À ces mots, les papas, justement émus, se lèvent en murmurant et veulent quitter la chapelle avec éclat. Les sœurs de Saint-Joseph essaient de les calmer pendant que la mère-abbesse gravit les degrés de la chaire et veut faire comprendre à M. le curé qu’il dit des bêtises.


— « Des bêtises ! exclame l’autre. Tenez, vous me faites suer des lames de rasoir… Si je vous racontais l’histoire de Suzanne et des deux vieillards, vous en entendriez bien d’autres… Mais je préfère revenir à Lucie…

— » À la porte, le pochard ! fait un auditeur.

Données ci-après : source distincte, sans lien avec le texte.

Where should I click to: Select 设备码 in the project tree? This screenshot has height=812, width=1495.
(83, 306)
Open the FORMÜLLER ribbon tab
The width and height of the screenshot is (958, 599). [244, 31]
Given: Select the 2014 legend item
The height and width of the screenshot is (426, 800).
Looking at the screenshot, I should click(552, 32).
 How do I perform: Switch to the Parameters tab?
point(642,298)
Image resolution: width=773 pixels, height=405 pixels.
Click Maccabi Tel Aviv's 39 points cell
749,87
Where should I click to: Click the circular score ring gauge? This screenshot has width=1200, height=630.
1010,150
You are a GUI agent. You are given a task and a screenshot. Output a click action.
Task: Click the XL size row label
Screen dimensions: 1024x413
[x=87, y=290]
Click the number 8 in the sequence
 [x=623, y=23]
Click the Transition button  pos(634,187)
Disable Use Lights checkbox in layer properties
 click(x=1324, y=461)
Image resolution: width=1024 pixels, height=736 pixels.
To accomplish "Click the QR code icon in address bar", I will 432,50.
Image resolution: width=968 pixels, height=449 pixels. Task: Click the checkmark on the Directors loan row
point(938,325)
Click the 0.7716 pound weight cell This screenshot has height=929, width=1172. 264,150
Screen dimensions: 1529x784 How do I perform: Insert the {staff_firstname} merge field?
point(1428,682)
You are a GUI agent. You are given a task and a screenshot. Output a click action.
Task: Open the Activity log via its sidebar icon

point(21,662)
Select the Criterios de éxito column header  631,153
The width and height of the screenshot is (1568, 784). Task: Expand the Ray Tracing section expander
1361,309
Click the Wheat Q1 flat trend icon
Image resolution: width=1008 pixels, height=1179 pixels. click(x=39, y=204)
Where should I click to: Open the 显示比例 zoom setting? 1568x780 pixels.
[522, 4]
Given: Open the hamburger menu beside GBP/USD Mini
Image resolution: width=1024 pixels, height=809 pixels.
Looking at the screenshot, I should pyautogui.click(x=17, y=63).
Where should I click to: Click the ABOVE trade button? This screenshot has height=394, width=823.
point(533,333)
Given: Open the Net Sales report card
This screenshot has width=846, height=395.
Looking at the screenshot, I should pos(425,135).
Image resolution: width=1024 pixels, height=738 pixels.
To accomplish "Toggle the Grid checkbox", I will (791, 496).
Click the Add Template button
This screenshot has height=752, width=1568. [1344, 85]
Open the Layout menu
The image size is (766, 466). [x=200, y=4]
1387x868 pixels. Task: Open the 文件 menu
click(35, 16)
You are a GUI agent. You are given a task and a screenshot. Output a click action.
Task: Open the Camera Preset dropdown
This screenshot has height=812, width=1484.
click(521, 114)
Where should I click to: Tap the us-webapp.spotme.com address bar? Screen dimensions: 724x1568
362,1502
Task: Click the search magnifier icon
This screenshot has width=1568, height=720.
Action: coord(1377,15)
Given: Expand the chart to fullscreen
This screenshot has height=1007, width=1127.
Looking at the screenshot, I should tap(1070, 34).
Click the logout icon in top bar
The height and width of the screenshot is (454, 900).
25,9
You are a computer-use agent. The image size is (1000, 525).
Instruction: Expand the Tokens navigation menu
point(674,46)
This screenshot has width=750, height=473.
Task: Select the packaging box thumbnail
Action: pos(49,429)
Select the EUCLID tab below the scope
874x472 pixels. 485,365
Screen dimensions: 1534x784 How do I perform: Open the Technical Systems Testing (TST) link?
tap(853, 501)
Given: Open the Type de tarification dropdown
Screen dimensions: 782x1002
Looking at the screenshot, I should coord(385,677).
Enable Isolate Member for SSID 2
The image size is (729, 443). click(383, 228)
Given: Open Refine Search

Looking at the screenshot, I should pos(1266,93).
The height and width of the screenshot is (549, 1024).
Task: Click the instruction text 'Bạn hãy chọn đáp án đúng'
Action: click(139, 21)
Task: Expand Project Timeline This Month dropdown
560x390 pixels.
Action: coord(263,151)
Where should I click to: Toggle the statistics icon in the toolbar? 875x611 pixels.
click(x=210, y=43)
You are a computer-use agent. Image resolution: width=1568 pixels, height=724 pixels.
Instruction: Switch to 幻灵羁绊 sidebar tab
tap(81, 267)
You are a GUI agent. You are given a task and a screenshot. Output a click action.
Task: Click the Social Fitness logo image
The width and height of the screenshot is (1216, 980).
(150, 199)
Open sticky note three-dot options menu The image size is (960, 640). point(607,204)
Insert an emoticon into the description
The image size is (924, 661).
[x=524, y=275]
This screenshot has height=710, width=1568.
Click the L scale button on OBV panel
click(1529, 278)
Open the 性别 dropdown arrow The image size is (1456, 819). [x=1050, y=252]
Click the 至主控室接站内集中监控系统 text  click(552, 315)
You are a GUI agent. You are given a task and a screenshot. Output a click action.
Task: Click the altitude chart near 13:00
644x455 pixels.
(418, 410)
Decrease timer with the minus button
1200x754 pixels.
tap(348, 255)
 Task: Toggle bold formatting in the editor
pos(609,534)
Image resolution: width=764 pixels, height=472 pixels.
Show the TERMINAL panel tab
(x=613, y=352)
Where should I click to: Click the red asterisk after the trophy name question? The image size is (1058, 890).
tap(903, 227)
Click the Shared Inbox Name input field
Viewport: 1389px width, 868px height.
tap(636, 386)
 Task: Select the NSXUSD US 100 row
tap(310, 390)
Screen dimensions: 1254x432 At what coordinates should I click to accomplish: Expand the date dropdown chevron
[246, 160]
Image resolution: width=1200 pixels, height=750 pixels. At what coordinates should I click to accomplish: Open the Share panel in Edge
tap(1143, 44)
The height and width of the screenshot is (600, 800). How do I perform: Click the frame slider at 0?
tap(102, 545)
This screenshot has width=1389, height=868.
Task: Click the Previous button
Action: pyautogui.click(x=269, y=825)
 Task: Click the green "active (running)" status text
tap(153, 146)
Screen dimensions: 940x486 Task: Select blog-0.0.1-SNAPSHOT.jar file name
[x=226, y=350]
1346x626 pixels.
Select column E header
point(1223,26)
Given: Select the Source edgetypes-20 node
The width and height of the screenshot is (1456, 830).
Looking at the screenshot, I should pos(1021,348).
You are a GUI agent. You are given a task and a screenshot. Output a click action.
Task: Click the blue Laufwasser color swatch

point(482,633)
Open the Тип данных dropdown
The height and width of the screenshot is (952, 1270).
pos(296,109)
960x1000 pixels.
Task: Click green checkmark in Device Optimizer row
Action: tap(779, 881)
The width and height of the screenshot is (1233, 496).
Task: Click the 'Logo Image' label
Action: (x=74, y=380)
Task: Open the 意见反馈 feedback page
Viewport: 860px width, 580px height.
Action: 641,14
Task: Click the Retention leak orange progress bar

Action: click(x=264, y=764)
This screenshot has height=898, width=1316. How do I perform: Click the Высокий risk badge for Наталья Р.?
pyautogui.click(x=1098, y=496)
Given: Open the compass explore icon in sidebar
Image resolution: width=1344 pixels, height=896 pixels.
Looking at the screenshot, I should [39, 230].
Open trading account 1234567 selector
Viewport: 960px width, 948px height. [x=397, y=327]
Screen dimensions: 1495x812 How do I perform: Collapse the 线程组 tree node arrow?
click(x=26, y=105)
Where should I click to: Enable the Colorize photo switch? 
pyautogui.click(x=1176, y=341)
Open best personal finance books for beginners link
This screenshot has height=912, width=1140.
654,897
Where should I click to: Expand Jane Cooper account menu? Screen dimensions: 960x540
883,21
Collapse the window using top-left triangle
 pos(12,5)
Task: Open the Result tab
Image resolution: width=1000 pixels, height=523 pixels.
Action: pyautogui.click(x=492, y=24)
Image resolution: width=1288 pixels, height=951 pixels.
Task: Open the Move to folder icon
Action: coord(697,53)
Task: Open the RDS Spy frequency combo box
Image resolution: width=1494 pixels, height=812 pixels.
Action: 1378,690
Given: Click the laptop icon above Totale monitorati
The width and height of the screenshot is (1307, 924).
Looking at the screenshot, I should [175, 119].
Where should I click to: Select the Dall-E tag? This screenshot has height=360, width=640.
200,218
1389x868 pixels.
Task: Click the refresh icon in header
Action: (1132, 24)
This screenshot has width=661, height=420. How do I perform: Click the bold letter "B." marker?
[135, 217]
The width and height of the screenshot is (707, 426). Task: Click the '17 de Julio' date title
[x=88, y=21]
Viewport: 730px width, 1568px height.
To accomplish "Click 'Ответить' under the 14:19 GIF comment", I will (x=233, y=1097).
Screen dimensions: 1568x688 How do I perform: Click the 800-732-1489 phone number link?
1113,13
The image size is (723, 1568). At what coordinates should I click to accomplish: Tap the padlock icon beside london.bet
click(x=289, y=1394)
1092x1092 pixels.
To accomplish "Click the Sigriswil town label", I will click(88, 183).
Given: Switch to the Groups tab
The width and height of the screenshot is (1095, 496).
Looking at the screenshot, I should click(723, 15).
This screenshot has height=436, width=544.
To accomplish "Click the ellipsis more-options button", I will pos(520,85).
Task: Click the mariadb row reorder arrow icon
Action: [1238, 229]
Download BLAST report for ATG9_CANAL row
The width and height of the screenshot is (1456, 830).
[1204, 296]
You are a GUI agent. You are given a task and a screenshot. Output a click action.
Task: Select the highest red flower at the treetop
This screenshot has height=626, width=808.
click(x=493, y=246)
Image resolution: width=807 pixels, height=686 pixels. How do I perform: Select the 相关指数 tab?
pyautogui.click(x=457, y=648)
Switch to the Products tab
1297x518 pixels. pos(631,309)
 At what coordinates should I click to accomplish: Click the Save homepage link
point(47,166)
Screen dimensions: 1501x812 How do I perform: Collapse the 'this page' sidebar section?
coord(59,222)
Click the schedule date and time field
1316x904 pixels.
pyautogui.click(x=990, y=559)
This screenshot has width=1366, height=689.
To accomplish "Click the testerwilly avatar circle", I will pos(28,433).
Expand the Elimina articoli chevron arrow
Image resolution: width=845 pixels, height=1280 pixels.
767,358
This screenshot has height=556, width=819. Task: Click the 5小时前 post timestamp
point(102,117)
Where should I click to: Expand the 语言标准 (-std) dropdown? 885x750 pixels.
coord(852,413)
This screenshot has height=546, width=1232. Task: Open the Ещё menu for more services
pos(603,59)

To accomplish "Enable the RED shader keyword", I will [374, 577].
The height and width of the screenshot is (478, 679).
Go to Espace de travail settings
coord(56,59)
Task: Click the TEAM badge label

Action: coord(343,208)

— » Pochard ? vous m’appelez pochard ? répondit le prédicateur indigné. Eh bien ! vous pouvez vous vanter d’avoir un fameux toupet !… Et quand j’aurais une cuite, est-ce que cela vous regarde ?… Vous me la faites forte !… Avec ça que les apôtres se privaient de boire ! Comme on voit bien que vous ne connaissez pas l’Évangile, tas d’hérétiques !… Et les noces de Cana, alors ? Vous n’en avez jamais entendu parler peut-être, des noces de Cana ?… Il n’y avait plus de vin… Rien que de l’eau, mes frères !… Avouez que ça aurait été rudement bête de finir un festin avec de l’eau… Jésus a changé l’eau en vin… Et il a bien fait !… je l’approuve… je ne sais pas si c’était du bordeaux… mais il paraît que tout le monde s’en est léché les doigts… »


— « Assez ! enlevez-le ! » hurla la foule indignée. Et voilà M. le curé qui est obligé de descendre de la chaire et de remettre la suite de son sermon à une autre fois.

Je n’ai pas besoin de vous dire, chers lecteurs, que tous les journaux ennemis de la religion se sont empressés de reproduire — d’une manière moins détaillée que la mienne, il est vrai, — les péripéties de ce sermon épique, l’accompagnant de réflexions très-peu flatteuses pour le prédicateur empégué.

Pour moi, au risque de m’attirer la désapprobation de mes confrères républicains, j’avoue que ce curé du Grand-Quévilly me botte, j’aurais donné cent sous pour l’entendre. Et je l’aurais applaudi, s’il vous plaît !

Dame ! il faut bien que l’on sache que les prêtres lèvent le coude tout comme les autres et qu’un sermon dans le style ci-dessus est mille fois plus instructif que tous ceux de Bourdaloue.

In vino veritas. Grattez un curé pochard, et vous verrez à quoi il pense quand il est de sang-froid.